Transformação social
Uma semente que começou com a distribuição de marmitas a partir de insumos de um restaurante que precisou fechar por conta das restrições das atividades no início da pandemia para um projeto de transformação social. Essa é a intenção do Cozinha que Abraça, idealizado por Renata Camargo, 49. "A ideia nasceu na pandemia por vermos que as pessoas nas ruas ficariam sem recursos, com tudo fechado, e a fome ia pegar. Encerraríamos as atividades em setembro, depois dezembro e no fim decidimos não parar", explicou.
Mesmo após um incêndio destruir a cozinha do projeto, que é alugada, em maio, Renata não parou e continuou com a distribuição de marmitas por toda a cidade – a reforma do espaço está em andamento graças a um financiamento coletivo. "Percebemos que muitas pessoas descem da comunidade em busca de um marmitex na rua. E sempre questionamos, dá para perceber quem está na rua e quem não está. A pessoa conta que não mora na rua, mas precisa dessa comida porque se não vai ter que repartir o pouco que tem com quem está em casa", revelou.
E muito mais que uma cozinha solidária, a rede de ajuda começou a ser ampliada. No último mês, foi oferecido um curso profissionalizante com técnicas básicas de gastronomia para 12 ex-moradores de rua. "Eu via pessoas com até 20 anos de rua, tendo uma oportunidade e fazendo coisas aqui com uma delicadeza como se já tivessem tido experiência com aquilo por muito tempo", detalhou.

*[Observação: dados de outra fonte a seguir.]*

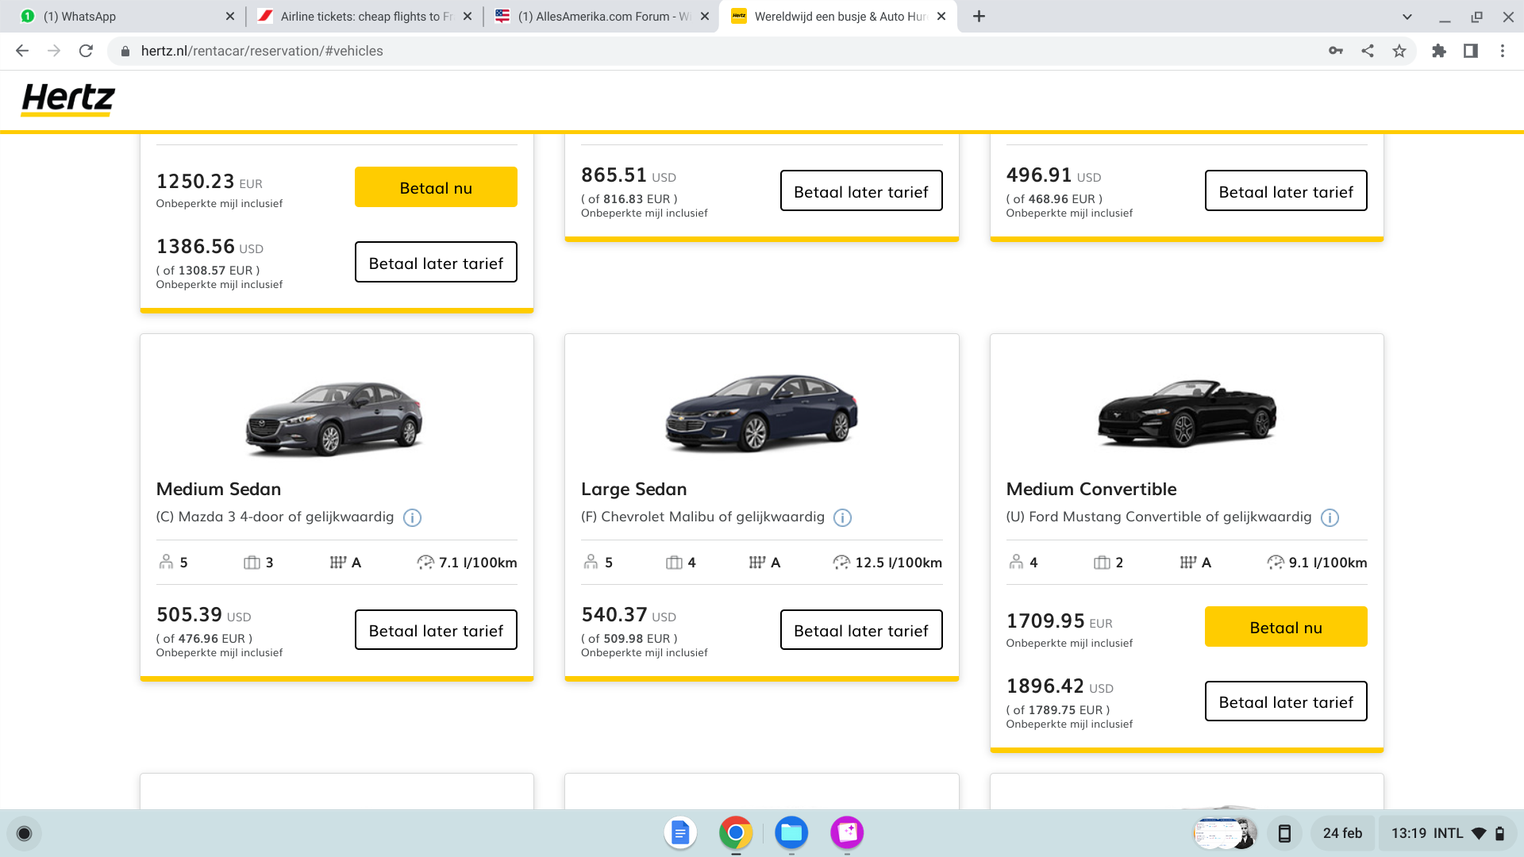Open the saved passwords key icon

Outra iniciativa é o acolhimento integral de quase 20 famílias, como a da Deisiane Magalhães, que cuida sozinha de seis filhos e não pode sair de casa para trabalhar por conta do filho, que tem um transtorno psicológico. Todo o mês, são enviadas cestas básicas, frutas, legumes, ovos, material de limpeza, higiene pessoal, leite e biscoitos. "A Renata se tornou um anjo na minha vida. Se não fosse, seria muito mais díficil", finalizou.